Os perigos das Fake News na era da informação
Enviada em 20/10/2018
Facebook; WhatsApp; Twitter; Google; Ferramentas tecnológicas que diminuem distâncias e facilitam o acesso à comunicação. Em contrapartida, tornaram-se portas de entrada para a disseminação de notícias falsas, as chamadas “Fake News”, na qual configuram um dos maiores imbróglios do meio digital da era pós moderna, causada por fatores sociais e econômicos. Devido a isso, evidencia-se a necessidade de serem tomadas atitudes pelas autoridades competentes para reverter essa problemática.
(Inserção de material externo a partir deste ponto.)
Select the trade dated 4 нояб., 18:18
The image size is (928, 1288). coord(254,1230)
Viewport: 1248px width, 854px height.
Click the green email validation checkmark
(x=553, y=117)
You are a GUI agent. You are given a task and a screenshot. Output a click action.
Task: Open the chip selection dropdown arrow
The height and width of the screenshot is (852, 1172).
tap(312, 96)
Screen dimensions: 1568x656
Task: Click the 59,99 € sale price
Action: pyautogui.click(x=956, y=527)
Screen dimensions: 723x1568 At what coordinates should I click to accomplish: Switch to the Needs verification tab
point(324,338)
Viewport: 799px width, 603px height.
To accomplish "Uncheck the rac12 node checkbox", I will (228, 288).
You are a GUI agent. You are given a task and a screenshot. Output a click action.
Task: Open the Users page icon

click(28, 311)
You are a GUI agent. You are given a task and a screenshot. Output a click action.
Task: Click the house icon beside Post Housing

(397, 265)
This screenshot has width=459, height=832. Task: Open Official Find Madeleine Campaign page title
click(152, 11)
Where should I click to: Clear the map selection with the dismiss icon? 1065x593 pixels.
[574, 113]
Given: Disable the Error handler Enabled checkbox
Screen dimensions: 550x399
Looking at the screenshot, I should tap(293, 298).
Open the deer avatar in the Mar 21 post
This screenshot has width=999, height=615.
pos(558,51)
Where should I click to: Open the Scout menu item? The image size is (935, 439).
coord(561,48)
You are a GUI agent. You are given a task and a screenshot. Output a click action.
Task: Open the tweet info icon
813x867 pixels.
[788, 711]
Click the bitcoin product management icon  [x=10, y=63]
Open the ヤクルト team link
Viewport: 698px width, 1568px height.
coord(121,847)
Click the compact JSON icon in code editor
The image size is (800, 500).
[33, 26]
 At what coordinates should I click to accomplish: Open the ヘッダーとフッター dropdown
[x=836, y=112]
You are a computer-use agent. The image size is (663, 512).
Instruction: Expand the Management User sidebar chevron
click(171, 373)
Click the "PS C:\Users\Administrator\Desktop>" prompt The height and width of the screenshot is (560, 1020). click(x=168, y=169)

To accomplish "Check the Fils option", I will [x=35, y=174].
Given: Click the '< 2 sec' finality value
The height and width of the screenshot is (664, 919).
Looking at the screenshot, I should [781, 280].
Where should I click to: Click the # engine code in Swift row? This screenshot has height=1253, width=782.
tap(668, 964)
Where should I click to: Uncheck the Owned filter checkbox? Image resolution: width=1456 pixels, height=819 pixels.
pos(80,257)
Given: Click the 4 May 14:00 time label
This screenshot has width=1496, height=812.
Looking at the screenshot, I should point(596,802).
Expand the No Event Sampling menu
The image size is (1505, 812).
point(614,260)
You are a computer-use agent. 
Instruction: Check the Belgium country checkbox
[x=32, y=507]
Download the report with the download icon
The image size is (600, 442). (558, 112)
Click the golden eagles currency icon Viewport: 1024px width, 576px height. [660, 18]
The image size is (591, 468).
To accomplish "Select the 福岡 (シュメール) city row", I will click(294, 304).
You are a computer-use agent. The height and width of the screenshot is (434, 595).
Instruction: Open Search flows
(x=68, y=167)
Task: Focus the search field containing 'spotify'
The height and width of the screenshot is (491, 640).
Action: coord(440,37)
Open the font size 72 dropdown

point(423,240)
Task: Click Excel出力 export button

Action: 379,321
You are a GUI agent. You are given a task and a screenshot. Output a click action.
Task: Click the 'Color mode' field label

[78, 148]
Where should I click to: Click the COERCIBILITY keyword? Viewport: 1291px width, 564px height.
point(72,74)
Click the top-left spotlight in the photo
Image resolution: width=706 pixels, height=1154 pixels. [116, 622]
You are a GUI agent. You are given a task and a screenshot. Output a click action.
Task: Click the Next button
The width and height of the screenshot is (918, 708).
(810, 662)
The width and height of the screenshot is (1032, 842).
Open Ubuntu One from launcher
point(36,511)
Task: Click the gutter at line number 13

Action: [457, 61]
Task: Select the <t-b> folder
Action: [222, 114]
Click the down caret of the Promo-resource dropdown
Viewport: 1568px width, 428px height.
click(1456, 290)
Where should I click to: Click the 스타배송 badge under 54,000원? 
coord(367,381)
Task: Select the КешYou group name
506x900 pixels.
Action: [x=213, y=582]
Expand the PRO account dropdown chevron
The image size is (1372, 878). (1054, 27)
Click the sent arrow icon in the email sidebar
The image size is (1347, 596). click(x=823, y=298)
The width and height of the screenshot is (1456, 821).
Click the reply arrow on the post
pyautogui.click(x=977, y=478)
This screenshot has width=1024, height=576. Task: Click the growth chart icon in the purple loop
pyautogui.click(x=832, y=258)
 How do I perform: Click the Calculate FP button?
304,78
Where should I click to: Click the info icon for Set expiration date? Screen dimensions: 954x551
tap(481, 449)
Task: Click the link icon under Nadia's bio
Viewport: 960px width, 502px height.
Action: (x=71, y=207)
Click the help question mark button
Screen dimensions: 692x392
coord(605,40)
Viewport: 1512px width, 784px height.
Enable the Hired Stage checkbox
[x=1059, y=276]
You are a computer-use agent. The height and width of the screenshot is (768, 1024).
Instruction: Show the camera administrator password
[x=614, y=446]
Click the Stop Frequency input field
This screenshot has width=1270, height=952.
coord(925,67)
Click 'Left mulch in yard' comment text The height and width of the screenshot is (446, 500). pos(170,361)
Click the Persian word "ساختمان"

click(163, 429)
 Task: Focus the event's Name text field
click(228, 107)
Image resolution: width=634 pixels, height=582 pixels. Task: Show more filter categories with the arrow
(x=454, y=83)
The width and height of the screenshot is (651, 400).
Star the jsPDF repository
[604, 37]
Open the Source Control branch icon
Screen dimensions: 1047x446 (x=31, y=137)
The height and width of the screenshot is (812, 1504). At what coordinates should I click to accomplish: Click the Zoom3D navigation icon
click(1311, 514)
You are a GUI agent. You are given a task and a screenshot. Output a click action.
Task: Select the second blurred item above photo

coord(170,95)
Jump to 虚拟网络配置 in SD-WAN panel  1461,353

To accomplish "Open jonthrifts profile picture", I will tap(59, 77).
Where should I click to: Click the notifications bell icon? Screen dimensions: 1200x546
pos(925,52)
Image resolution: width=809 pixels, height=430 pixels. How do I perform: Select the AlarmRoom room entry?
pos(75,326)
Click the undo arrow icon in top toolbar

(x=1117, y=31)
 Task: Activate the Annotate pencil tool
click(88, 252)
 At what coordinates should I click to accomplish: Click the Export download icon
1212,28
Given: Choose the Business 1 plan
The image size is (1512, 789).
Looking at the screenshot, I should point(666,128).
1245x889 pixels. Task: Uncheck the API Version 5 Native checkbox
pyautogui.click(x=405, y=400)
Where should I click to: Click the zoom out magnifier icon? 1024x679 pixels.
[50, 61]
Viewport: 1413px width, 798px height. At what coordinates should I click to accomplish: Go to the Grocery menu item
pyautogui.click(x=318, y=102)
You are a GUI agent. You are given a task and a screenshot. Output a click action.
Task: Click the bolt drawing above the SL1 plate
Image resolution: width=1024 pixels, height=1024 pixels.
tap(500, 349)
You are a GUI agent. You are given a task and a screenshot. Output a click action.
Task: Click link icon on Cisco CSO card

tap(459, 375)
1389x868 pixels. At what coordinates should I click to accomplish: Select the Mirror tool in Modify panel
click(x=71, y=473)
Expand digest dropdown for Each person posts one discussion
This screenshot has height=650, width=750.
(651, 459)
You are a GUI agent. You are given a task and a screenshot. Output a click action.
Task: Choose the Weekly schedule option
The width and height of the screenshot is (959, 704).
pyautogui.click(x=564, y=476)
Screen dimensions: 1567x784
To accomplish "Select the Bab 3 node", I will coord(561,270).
É primordial destacar que um dos objetivos das notícias enganosas é ofender ou comprometer a reputação de algo ou alguém, a exemplo da Segunda Guerra Mundial, esta que o governo nazista utilizou com êxito as Fake News com a perspectiva de denegrir a imagem dos judeus. Nesse sentido, a falta de leis específicas para o campo virtual, inclusive uma que puna o autor da informação, contribui para a perpetuação do problema, pois ele utiliza o “anonimato” como uma arma a seu favor, aproveitando-se da inexistência de mecanismos punitivos.
Segundo o filósofo iluminista John Locke o ser humano é uma tela em branco a ser preenchida com experiências e informações. Nesse sentido, é importante refletir sobre as divulgações incertas que o contingente demográfico preenche-se, uma vez que compartilham antes de ler e ponderar acerca da veracidade dos fatos. Além disso, outro risco da Fake News é que ela induz o leitor a baixar algo perigoso ou causar alarde e mobilizar para situações irreais ou já superadas, a fim de roubar informações e ganhar mais visualizações e dinheiro com a estratégia de títulos sensacionalistas. Portanto, a falta de percepção populacional do perigo que é compartilhar uma notícia que não condiz com a realidade é consequência da recente tecnologia, cujos usuários desconhecem as desvantagens.
Diante dos fatos supracitados, faz-se necessário que sejam tomadas ações para resolver o impasse. Portanto, cabe ao Poder Legislativo criar leis para o âmbito virtual, especificamente uma que tipifique a criação de Fake News como um delito grave. Ademais, cabe aos mecanismos de pesquisa como o Google a criação de algoritmos capazes de identificar as informações irreais no momento da postagem sendo necessário excluí-las imediatamente, a fim de acabar com a disseminação delas. Por fim, os meios de comunicação de massa devem desenvolver campanhas de combate à Fake News, mostrando impactos da disseminação destas e incentivando a população tupiniquim à procurar a veracidade dos fatos, visando acabar com as falsas notícias e, desse modo, o âmbito virtual estará livre de um dos seus maiores problemas.